The next few weeks mark the beginning of the third year since COVID shifted from being a term we needed to google to being a word that’s part of virtually every conversation.

The emergency phase moved to the reactive phase (i.e. developing a vaccine) to the blame phase. And now, as every chief health officer explains, we’re in the coping phase.

COVID is still primarily a health crisis and the medical warnings make it clear it’s a long time until we’ll be seeing it in the rear-view mirror. But what we are seeing is a daily disruption that extends well beyond illness to our mental and financial well-being.

Talk about disruption used to revolve around how technology was upending our lives. But digital disruption compounded by the disruption wrought by COVID takes this to a whole new level.

What’s to be done?

The best response to disruption is to adapt by disrupting ourselves. As year three begins, I wonder if we have disrupted ourselves enough or just sought to put bandaids over the flesh wounds carved by each new twist in the COVID saga. 
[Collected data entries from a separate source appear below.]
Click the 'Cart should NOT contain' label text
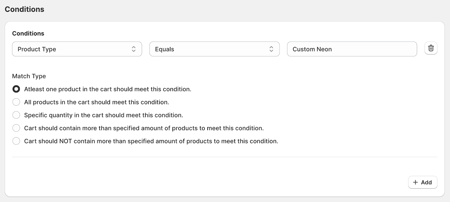This screenshot has height=202, width=450. pos(151,141)
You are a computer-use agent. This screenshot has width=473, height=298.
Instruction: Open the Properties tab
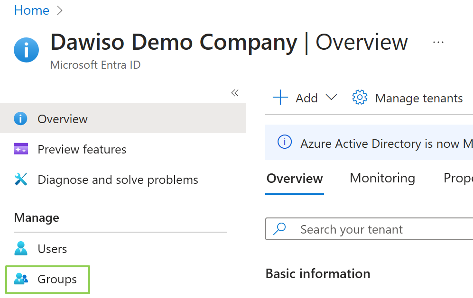pyautogui.click(x=458, y=178)
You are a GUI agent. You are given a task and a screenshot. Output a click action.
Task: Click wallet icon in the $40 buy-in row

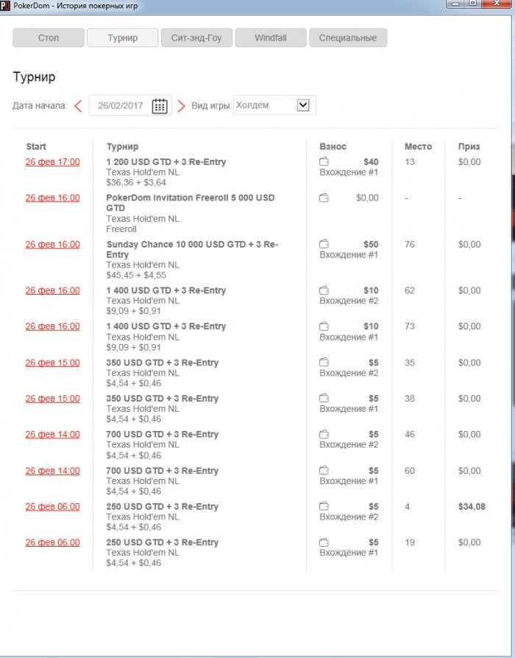324,162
How can we try harder? How can we do better than just cope? Here are a few ideas:

Education

We know school will again be disrupted for most of the year as teachers are forced to stay home after either contracting or being exposed to COVID.

Even if they can come to school, they will be teaching a different cohort of pupils each day as up to half of any given class will also be forced to stay home. This might have worked in 2020, but cannot continue (particularly in Melbourne where students have already been to hell and back).

We need to disrupt the learning model. For instance, why not set up teachers to run classes remotely either from home or venues away from school? Students could then be supported through student teachers or even ably qualified parents wanting a career change. 

We cannot accept that students finishing school this year or in 2023 will have had four full years of their schooling interrupted. That is failing them. And variations on the idea above already exist. For example, schools on Queensland’s Gold Coast, which lost up to one-third of its staff during border closures, taught whole classes from their NSW lounge rooms — aided by junior classroom assistants.

Small business

Without the support of the generous 2020 cash handouts, more and more businesses are folding. This is heartbreaking for their owners, but dispiriting also for the rest of us counting off the shops closing around us.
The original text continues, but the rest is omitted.